*** Provided data Section Begins ***
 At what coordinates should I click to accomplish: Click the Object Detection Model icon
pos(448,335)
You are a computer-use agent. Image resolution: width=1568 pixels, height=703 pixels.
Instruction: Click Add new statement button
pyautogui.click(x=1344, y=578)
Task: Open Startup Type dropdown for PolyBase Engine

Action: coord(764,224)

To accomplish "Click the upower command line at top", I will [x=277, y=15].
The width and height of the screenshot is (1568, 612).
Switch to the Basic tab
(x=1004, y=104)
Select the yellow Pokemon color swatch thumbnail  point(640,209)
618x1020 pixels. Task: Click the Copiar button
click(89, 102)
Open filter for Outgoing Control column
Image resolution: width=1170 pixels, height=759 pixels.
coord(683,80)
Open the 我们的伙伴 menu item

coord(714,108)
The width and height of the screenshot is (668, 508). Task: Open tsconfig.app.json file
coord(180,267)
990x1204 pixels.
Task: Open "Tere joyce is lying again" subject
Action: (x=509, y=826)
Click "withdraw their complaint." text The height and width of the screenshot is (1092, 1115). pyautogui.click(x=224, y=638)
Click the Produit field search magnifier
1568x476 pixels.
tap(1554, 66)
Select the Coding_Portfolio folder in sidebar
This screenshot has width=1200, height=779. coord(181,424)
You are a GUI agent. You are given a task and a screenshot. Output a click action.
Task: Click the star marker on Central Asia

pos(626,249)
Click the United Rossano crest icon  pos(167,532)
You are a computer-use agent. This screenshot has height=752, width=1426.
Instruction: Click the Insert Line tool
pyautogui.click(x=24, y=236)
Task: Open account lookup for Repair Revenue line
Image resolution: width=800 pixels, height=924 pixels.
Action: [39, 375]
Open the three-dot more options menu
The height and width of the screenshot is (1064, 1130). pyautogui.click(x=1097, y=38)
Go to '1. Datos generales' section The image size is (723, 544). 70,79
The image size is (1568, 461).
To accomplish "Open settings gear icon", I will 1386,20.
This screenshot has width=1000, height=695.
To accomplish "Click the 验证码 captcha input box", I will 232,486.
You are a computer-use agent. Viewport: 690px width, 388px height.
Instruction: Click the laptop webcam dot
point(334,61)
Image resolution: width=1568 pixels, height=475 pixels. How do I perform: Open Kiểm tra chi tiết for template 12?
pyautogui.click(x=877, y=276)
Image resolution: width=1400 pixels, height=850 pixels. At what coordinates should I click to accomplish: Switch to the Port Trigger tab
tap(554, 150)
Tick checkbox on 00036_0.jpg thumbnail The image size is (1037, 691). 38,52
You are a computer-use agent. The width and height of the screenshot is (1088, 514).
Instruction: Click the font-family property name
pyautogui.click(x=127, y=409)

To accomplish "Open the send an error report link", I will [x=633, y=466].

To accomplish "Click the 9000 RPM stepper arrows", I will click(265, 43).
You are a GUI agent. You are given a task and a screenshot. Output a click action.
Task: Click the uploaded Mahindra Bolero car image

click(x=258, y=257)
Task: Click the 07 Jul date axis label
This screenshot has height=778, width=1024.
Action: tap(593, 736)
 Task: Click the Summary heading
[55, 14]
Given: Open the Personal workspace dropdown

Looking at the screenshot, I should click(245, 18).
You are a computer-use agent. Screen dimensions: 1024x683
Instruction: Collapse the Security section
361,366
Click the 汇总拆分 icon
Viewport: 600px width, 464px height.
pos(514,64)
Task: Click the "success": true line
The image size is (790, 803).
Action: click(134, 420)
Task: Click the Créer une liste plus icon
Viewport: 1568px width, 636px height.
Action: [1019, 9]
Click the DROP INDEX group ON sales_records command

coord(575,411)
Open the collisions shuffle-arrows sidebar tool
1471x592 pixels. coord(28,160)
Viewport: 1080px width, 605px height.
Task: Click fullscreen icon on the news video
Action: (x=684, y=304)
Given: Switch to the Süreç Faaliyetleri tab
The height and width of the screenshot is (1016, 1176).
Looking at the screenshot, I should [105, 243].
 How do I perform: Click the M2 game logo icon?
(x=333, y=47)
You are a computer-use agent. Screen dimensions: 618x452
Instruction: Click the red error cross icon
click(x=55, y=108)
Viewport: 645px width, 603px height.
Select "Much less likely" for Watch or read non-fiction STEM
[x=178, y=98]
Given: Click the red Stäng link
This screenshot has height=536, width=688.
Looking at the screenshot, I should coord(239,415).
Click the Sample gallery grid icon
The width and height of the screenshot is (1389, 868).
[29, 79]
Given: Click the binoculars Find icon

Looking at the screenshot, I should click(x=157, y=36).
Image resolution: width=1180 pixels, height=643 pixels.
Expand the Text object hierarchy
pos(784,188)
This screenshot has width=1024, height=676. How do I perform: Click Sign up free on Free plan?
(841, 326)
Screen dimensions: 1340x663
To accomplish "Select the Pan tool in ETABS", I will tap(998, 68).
*** Provided data Section Ends ***
[Task statement]:
Which lines of the records hold the string "link"? Copy each one.

[Task answer]:
To accomplish "Open the send an error report link", I will [x=633, y=466].
Given: Click the red Stäng link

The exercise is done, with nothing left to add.